“I did not,” Anne protested. “I haven’t talked about you, Fliss. At least—only a little.”
Felicity curtseyed. “It is an honor to meet you, Lady Stone.”
Lady Stone’s beady black gaze ran over her from head to foot, and slid past her to the sizable stack of sewing Felicity had abandoned to rise in greeting. “What’s that you’re doing?”
Felicity felt herself color a bit. “Mending household linens,” she admitted.
“Practical sort, aren’t you?”
“Well, I have no need for any additional monogrammed handkerchiefs.” Her tone was crisp, and the words were out before Felicity stopped to think.
Lady Stone laughed, and Felicity relaxed. “Anne told me you were an original, but I hardly dared think it possible. I’m just surprised she hasn’t got you embroidering for the heir. She even tried to drag me in to do that job—but my eyes won’t stand that nonsense anymore.” She sat down and sampled the port the butler had quietly brought in, with evident satisfaction. “Come to think of it, I never could abide doing fancywork. I was far more interested in gardening.”
“That calls for equal patience,” Felicity observed. “Just a different sort.” She picked up the tablecloth again, but her hand trembled a little at the suggestion that she might help to sew clothes for Anne’s baby. It hadn’t even occurred to her to offer—and Anne hadn’t asked…
For the rest of the visit, Felicity kept her voice cheerful and never left a pause in the conversation. But underneath, she was wondering exactly why Anne hadn’t asked. Had some instinct made Anne realize how painful it would be for Felicity to take up a needle and a baby gown?
A bit later, she caught a name in Lady Stone’s rapid-fire conversation. “Have you called on Lady Colford yet, Anne?” the older woman asked.
“No. Lord Colford said she’s not receiving anyone. I can’t like the woman, but—”
Lady Stone snorted. “That’s quite the nicest thing I’ve ever heard anyone say about Blanche, Anne.”
“Lucinda, really. This can’t be easy for her.”
“No—but just because she’s weary of being in mourning is no excuse for making Richard’s life a living hell when he’s grieving for his brother.”
Grieving for his brother… Well, Felicity told herself stoutly, she knew what that felt like.

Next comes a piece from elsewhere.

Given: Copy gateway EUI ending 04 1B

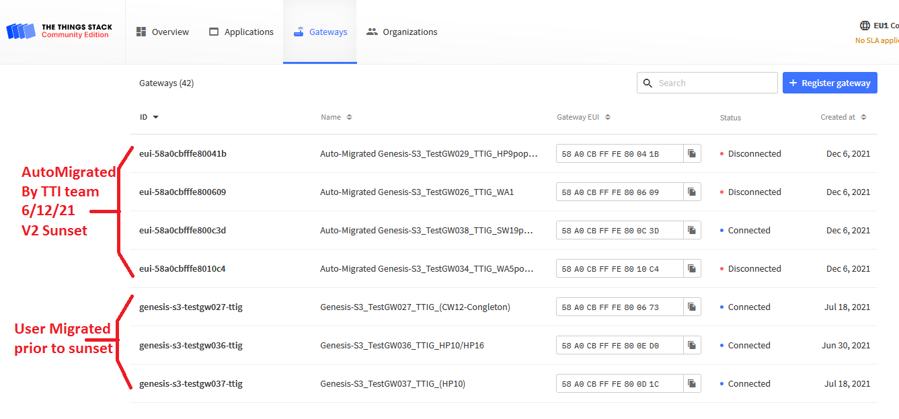Looking at the screenshot, I should [691, 154].
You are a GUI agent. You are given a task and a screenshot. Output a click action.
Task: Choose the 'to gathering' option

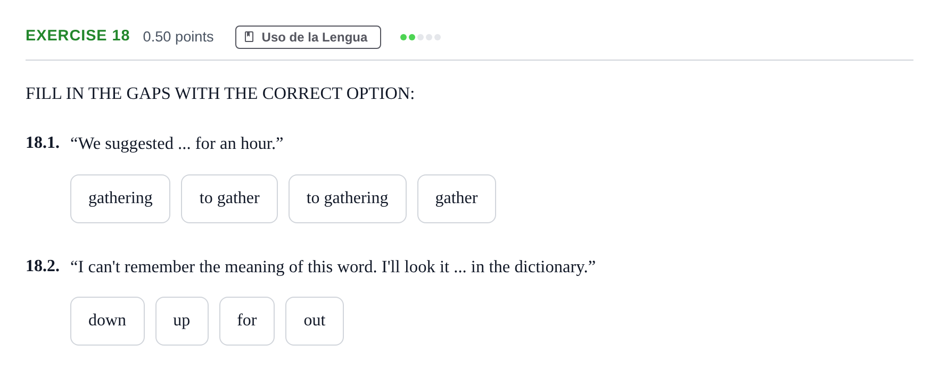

And perhaps Lord Colford had extra reason to grieve for his brother. Feeling guilty had that effect, sometimes…
When Lady Stone had finished her port and excused herself, Felicity went back to Number 5 Upper Seymour Street, where she stood in the window of her bedroom for a long time, thinking. Then she sat down at her desk and wrote a letter.
***
Three days passed before the Earl of Colford came to call on her. Felicity had almost concluded that he meant to ignore her completely, and she had begun to contemplate her next move by the time her butler came into the drawing room and announced that she had a caller.
Felicity’s hand clenched the stem of a rose she was inserting into a tall vase, causing her to stab her finger with a thorn. “Show him in,” she said calmly.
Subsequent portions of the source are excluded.